The story of Hanukkah comes from the Talmud and the Mishnah, although there are references to a very similar story in the Apocrypha. 2 Maccabees mentions a Hanukkah-like festival in a passage beginning:

Therefore whereas we are now purposed to keep the purification of the temple upon the five and twentieth day of the month Casleu [Kislev], we thought it necessary to certify you thereof, that ye also might keep it, as the feast of the tabernacles, and of the fire, which was given us when Neemias offered sacrifice, after that he had builded the temple and the altar. [2 Maccabees 1.18, KJV]

There’s another, more interesting, description of a Hanukkah-like purification of the Temple at 2 Maccabees 10.1-8. I love this story; besides which, the successful fight against the tyrant who prevented the Jews from practicing their own religion has a certain poignancy today when it is dangerous for Christians to practice their religion in some parts of the world, dangerous for Muslims to practice their religion in many Western countries, and still dangerous for Jews to be Jews in many places in the world.

I’d love to have the talent to take the gorgeous prose of the King James Version of 2 Maccabees 10, and turn it into a metrical rhyming version of this story. I’ve been working on this, and have several partial verses, like “When Maccabeus and his band / De dum de dum de dum / De dum invader’s heavy hand…”; and “…public square, / De dum de dum, and then destroyed / The cursed idols there.” I’ve also got one whole verse:

They cleansed the temple, kindled fire,
    Gave thanks that they were free;
And asked the Lord to keep them safe
    From barbarous tyranny.

Or maybe it should be “blasphemous tyranny” — the passage at hand offers both possibilities.

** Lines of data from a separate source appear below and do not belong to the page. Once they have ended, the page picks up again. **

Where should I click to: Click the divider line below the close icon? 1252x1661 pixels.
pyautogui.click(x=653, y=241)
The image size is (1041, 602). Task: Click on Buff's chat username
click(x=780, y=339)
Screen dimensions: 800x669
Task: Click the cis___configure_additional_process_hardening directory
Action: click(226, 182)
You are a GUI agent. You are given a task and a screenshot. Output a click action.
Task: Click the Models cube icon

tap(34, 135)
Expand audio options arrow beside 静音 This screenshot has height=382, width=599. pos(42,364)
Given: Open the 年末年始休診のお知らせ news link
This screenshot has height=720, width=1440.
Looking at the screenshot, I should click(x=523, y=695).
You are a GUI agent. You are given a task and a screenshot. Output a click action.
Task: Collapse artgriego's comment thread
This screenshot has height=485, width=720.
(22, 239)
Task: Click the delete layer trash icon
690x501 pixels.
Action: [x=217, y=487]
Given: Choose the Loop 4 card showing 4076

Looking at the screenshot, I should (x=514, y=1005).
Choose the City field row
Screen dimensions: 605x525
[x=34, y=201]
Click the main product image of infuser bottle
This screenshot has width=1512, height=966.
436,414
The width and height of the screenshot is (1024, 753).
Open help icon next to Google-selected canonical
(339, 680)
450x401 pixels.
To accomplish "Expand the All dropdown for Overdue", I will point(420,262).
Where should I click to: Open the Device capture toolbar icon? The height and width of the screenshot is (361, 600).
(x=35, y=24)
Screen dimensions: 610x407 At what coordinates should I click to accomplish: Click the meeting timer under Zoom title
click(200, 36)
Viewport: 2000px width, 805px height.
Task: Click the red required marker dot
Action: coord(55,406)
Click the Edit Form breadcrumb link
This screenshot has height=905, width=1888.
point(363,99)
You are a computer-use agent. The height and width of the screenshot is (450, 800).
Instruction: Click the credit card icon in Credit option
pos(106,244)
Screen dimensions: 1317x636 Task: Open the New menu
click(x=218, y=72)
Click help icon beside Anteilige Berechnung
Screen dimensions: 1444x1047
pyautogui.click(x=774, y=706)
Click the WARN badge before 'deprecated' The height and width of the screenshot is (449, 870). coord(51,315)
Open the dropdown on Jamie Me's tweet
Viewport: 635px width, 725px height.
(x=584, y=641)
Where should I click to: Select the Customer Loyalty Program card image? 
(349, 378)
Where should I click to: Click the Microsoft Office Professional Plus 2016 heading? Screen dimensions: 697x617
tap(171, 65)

Of course, if I ever did manage to write such a hymn, it would be unusable in any Unitarian Universalist congregation:— the term “Lord” (which is the way the translators indicate “Adonai,” as opposed to “God” for “Elohim”) would not be acceptable; it would be a hymn by a non-theistic Unitarian Universalist interpreting an apocryphal Christian text which we ordinarily ignore and which doesn’t really tell a Jewish story which means it’s probably cultural misappropriation; and it would be filtered through my liberation theology but Unitarian Universalists don’t really like songs and hymns that talk about freedom unless they’re African American songs or unless we’re talking about freedom to think what you want as opposed to literal freedom from bondage and oppression.

This is my main failing as a hymnodist. It’s bad enough that I can’t write good rhymed metrical verse, but it’s much worse that the hymns I want to write are hymns no one would ever want to sing.

Site news

Our Web hosting service had a server go down, and of course all our Web sites were on that server. It took most of Monday and part of today to install a new server, transfer the data over, have it go down, and bring it back up again. This is the worst failure we’ve had with this Web hosting service. It’s not a problem for me, but Carol’s businesses depend on her Web sites, so she is thinking about migrating us to a new Web hosting service. We’ll see what happens.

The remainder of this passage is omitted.